SOURCE DATA ▸
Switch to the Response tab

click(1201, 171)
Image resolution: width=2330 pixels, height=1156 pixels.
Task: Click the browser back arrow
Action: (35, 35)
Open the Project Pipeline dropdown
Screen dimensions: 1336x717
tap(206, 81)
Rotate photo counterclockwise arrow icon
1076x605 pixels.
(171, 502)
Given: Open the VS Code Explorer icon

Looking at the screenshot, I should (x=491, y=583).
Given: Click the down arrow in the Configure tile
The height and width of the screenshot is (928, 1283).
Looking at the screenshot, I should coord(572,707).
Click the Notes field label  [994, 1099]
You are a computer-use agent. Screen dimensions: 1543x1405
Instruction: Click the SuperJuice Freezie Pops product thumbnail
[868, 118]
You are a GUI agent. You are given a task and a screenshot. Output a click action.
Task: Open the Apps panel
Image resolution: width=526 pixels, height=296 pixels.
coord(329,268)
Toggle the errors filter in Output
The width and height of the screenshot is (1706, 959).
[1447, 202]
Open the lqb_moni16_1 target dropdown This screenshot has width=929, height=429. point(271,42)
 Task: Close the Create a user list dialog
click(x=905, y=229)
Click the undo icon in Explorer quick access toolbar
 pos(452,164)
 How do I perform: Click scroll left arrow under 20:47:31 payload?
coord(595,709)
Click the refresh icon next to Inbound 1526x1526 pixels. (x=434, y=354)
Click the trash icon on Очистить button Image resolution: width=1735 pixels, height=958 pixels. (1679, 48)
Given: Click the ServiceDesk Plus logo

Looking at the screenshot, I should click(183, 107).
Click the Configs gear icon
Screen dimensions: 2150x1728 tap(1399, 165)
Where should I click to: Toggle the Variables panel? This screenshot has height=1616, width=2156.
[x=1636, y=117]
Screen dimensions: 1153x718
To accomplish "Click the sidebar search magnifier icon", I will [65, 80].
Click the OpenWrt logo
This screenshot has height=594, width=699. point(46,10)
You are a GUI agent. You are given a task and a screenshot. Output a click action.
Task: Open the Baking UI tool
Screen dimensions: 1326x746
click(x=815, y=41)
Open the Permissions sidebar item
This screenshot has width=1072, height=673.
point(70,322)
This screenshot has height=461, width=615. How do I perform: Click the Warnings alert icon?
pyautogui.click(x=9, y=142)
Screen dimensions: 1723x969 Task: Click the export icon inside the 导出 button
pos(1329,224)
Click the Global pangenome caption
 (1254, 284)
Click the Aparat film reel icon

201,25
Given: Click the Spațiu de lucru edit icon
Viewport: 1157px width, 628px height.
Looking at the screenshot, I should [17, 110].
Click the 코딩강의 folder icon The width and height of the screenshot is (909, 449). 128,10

EXERCISE OBJECTIVE ▸
Give back the entries above precisely as they appear.

ANSWER SPACE ▸
Switch to the Response tab

click(1201, 171)
Image resolution: width=2330 pixels, height=1156 pixels.
Task: Click the browser back arrow
Action: (35, 35)
Open the Project Pipeline dropdown
Screen dimensions: 1336x717
tap(206, 81)
Rotate photo counterclockwise arrow icon
1076x605 pixels.
(171, 502)
Given: Open the VS Code Explorer icon

Looking at the screenshot, I should (x=491, y=583).
Given: Click the down arrow in the Configure tile
The height and width of the screenshot is (928, 1283).
Looking at the screenshot, I should coord(572,707).
Click the Notes field label  [994, 1099]
You are a computer-use agent. Screen dimensions: 1543x1405
Instruction: Click the SuperJuice Freezie Pops product thumbnail
[868, 118]
You are a GUI agent. You are given a task and a screenshot. Output a click action.
Task: Open the Apps panel
Image resolution: width=526 pixels, height=296 pixels.
coord(329,268)
Toggle the errors filter in Output
The width and height of the screenshot is (1706, 959).
[1447, 202]
Open the lqb_moni16_1 target dropdown This screenshot has width=929, height=429. point(271,42)
 Task: Close the Create a user list dialog
click(x=905, y=229)
Click the undo icon in Explorer quick access toolbar
 pos(452,164)
 How do I perform: Click scroll left arrow under 20:47:31 payload?
coord(595,709)
Click the refresh icon next to Inbound 1526x1526 pixels. (x=434, y=354)
Click the trash icon on Очистить button Image resolution: width=1735 pixels, height=958 pixels. (1679, 48)
Given: Click the ServiceDesk Plus logo

Looking at the screenshot, I should click(183, 107).
Click the Configs gear icon
Screen dimensions: 2150x1728 tap(1399, 165)
Where should I click to: Toggle the Variables panel? This screenshot has height=1616, width=2156.
[x=1636, y=117]
Screen dimensions: 1153x718
To accomplish "Click the sidebar search magnifier icon", I will [65, 80].
Click the OpenWrt logo
This screenshot has height=594, width=699. point(46,10)
You are a GUI agent. You are given a task and a screenshot. Output a click action.
Task: Open the Baking UI tool
Screen dimensions: 1326x746
click(x=815, y=41)
Open the Permissions sidebar item
This screenshot has width=1072, height=673.
point(70,322)
This screenshot has height=461, width=615. How do I perform: Click the Warnings alert icon?
pyautogui.click(x=9, y=142)
Screen dimensions: 1723x969 Task: Click the export icon inside the 导出 button
pos(1329,224)
Click the Global pangenome caption
 (1254, 284)
Click the Aparat film reel icon

201,25
Given: Click the Spațiu de lucru edit icon
Viewport: 1157px width, 628px height.
Looking at the screenshot, I should [17, 110].
Click the 코딩강의 folder icon The width and height of the screenshot is (909, 449). 128,10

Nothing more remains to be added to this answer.